Connect enthusiasts wonder if it is possible to arrange the 140 cards in a way so that all lines are closed, without any end left open, and the cards forming a square without a gap. A possible solution would include a square of 10 x 14 cards, which then would resemble the shape of the original cardboard box.

===Variations===
Experienced players often vary the rules for making the game more challenging. One version provides for each player taking 35 cards (as long as 4 players are involved), displaying ten cards open in front of him/her and trying, when it is his/her turn, to place as many as possible. Afterwards he/she will refill his/her 10 cards from his/her private stack. A variation of the rules allows removing cards (if this leads to a more compact layout of routes, aiming at a final layout without gaps in the field) and adding the removed card to the next player's private stack.

===Pieces===

In more detail, Connect's overall 140 pieces include

a) Regular cards (continuous tracks)

a1) Mono-line
- 14 red cards (6 straight, 4 left turn, 4 right turn)
- 14 blue cards (6 straight, 4 left turn, 4 right turn)
- 14 black cards (6 straight, 8 curved; the black line is in the middle, therefore there is no difference between left and right turn cards)

a2) Double line
- 14 black-red cards (6 straight, 4 left turn, 4 right turn)
- 14 black-blue cards (6 straight, 4 left turn, 4 right turn)
- 14 blue-red cards (6 straight, 4 left turn, 4 right turn)

a3) Triple line
- 14 cards with lines in three colours (6 straight, 4 left turn, 4 right turn)

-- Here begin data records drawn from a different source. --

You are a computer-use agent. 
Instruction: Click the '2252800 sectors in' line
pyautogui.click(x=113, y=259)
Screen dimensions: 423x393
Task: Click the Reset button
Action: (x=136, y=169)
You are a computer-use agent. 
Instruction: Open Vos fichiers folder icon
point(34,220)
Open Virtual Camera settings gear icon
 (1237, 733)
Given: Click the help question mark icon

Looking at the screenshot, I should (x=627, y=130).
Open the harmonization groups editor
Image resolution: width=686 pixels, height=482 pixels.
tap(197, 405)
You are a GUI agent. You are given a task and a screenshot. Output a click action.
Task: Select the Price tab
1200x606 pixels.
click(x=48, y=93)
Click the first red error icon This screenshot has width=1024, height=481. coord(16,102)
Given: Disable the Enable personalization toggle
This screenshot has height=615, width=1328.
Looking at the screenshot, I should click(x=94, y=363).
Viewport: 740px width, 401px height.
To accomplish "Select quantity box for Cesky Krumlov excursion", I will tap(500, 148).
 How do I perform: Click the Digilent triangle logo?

b) 40 straight switch-track-cards where one or more colour lines stop whereas the other one(s) either continue or start. They can be grouped into 20 pairs similar but mirror-inverted cards.

c) Two split-route pieces which differ one from the other (they are not mirror-inverted) but can be attached one to another at their three-line-side.

==History==
Ken Garland designed the game with Robert Chapman. Garland produced more games for Galt Toys between 1964 and 1972.

In 1982 the licence for Connect game was transferred to Ravensburger of Germany. In 1984 Garland agreed to a new version using the drawings of Josef Loeflath and it was renamed Rivers, Roads & Rails. Rivers, Roads & Rails is still produced by Ravensburger of Germany. The 1984 game has a different look than the original but has the same gameplay.